- Born: Bronislaw Jacob Bobak 27 December 1923 Wawelówka, Poland (now Skalat, Ukraine)
- Died: 24 September 2012 (aged 88) Saint John, New Brunswick, Canada
- Education: Art Gallery of Toronto with Arthur Lismer.
- Known for: watercolour painter
- Spouse: Molly Lamb (m. 1945)

= Bruno Bobak =

Canadian artist (1923–2012)

Bruno Bobak, (born Bronislaw Jacob Bobak; 27 December 1923 – 24 September 2012) was a Polish-born Canadian Official war artist and art teacher. His main medium was watercolour painting but he also produced woodcuts.

==Early years and war artist==
Born Bronislaw Josephus "Bruno" Bobak in Wawelówka, near Skalat, Poland (now Ukraine), Bobak's family emigrated and settled in Saskatchewan, Canada in 1925. He studied art with Arthur Lismer and Gordon Webber at the Art Gallery of Toronto (1933-1937), and with Carl Schaefer and Elizabeth Wyn Wood at the Central Technical School, Toronto (1938-1942).

Bobak joined the Canadian Army in 1942, following high school.

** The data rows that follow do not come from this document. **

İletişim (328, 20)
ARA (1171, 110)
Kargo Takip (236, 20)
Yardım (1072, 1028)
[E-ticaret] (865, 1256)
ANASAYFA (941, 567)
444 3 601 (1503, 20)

He served in Europe with the Royal Canadian Engineers. After he won first prize in a Canadian Army Art Competition, he was named as an Official Second World War artist. He was Canada's youngest war artist in World War II.

==Teaching career==
After the war Bobak returned to Canada and lived briefly in Ottawa before moving with his wife (whom he met in London) to Vancouver in 1947 to teach art at the Vancouver School of Art. The Bobaks moved one final time to New Brunswick in 1960 and he became artist in residence at the University of New Brunswick. Bobak was appointed Director of the University of New Brunswick's Art Centre. In 1983, the Sir George Williams Art Galleries, Concordia University, Montreal organized a touring retrospective of his work. Retired in 1986, Bobak remained in New Brunswick until his death.

In 1995, along with his wife, fellow war artist Molly Lamb Bobak, he became a Member of the Order of Canada.

==Personal==
Bobak married Molly Lamb in 1945 and is survived by two children, Alexander Bobak (b. 1946) and Anny Scoones (b. 1957) and grandchild Julia Bobak.

==Collections==
Bobak's work is primarily found in Canada, but can be found also in the United States, Poland and Britain.

==Recognition==
On 8 September 1998 Canada Post issued 'The Farmer's Family (detail), 1970, Bruno Bobak' in the Masterpieces of Canadian art series. The stamp was designed by Pierre-Yves Pelletier based on a watercolour painting The Farmer's Family (1970) by Brunislaw Jacob Bobak in the Beaverbrook Art Gallery, Fredericton, New Brunswick. The 90¢ stamps are perforated 12.5 X 13 mm and were printed by Ashton-Potter Limited.

==Death==
Bruno Bobak died 24 September 2012, at age 88. He had been diagnosed with lung cancer earlier that summer.

==Awards==
- Victor Martyn Lynch-Staunton Award (1971)
- Order of Canada
- Queen Elizabeth II Silver Jubilee Medal
- Jesse Dow Prize, Montreal Museum of Fine Arts
- C.W. Jefferys Award, Canadian Society of Graphic Art
- Honorary Doctor of Letters from Saint Thomas University 1984
- Honorary Doctor of Literature from the University of New Brunswick 1986
- Royal Canadian Academy of Arts

==See also==
- Canadian official war artists

=== Archives ===
There is a Molly Lamb Bobak and Bruno Bobak fonds at Library and Archives Canada. The archival reference number is R5336, former archival reference number MG30-D378. The fonds covers the date range 1930 to 2000. It consists of 2.3 meters of textual records, 211 photographs, and other graphic media (drawings, prints, watercolours, etc).

==Bibliography==
- Bernard Riordon, Herménégilde Chiasson, and Herb Curtis, Bruno Bobak: The Full Palette (Goose Lane Editions and Beaverbrook Art Gallery: Fredericton, NB., 2006).